[Records from a dataset]
****************

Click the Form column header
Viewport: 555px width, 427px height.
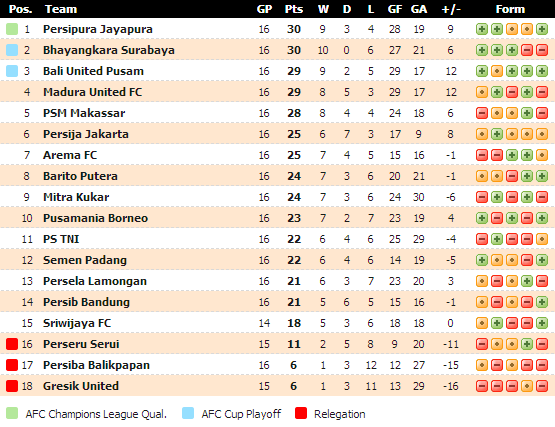pyautogui.click(x=510, y=9)
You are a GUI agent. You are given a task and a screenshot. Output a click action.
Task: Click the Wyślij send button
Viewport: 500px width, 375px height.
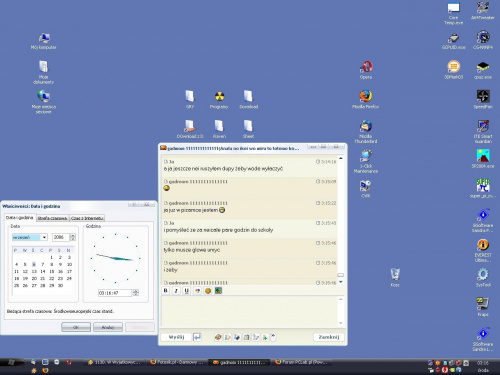click(176, 337)
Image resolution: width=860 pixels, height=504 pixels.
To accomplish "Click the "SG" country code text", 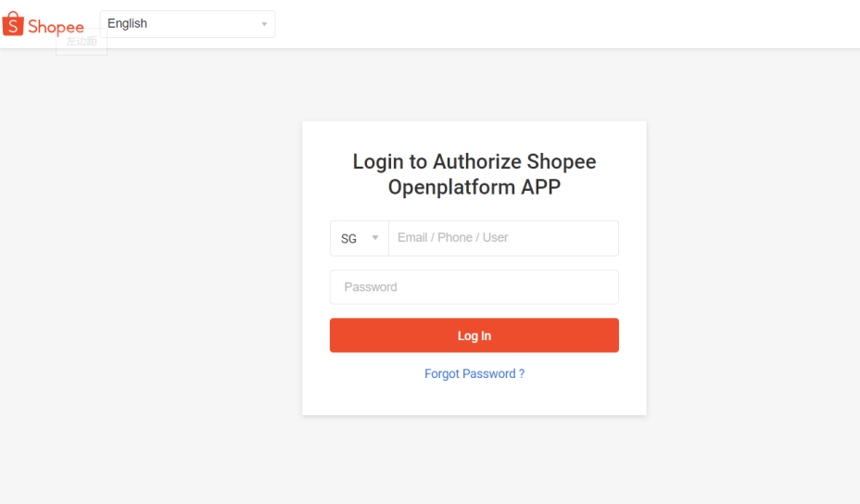I will tap(348, 239).
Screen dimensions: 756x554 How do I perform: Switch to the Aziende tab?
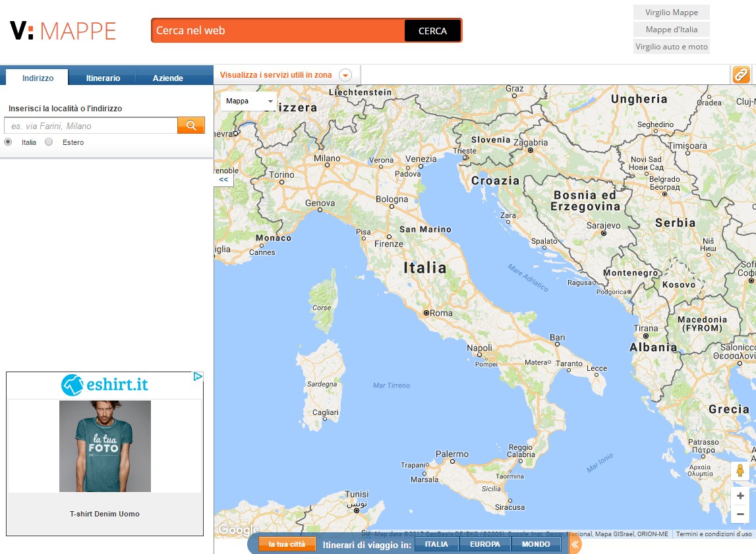(x=168, y=78)
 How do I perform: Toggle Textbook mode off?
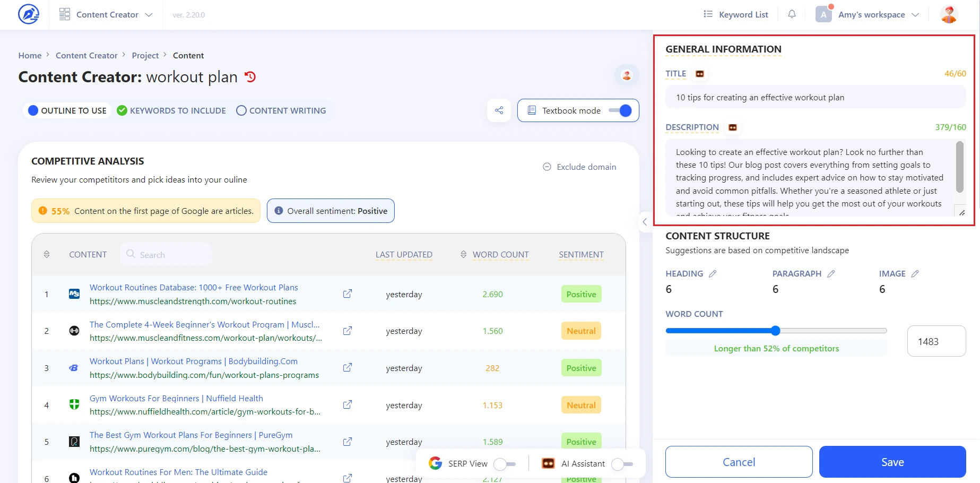click(620, 110)
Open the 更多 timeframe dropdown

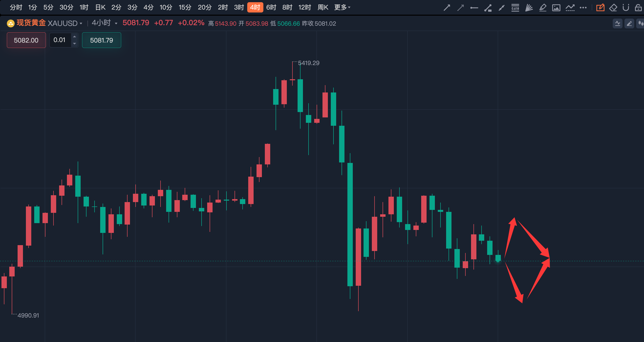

****************

## What is expected
Output, line for line and exactly, the records above from their first line through the one with "Image resolution: width=860", both ends included, but no pictures.

## Written answer
Click the Form column header
Viewport: 555px width, 427px height.
pyautogui.click(x=510, y=9)
You are a GUI agent. You are given a task and a screenshot. Output a click action.
Task: Click the Wyślij send button
Viewport: 500px width, 375px height.
click(176, 337)
Image resolution: width=860 pixels, height=504 pixels.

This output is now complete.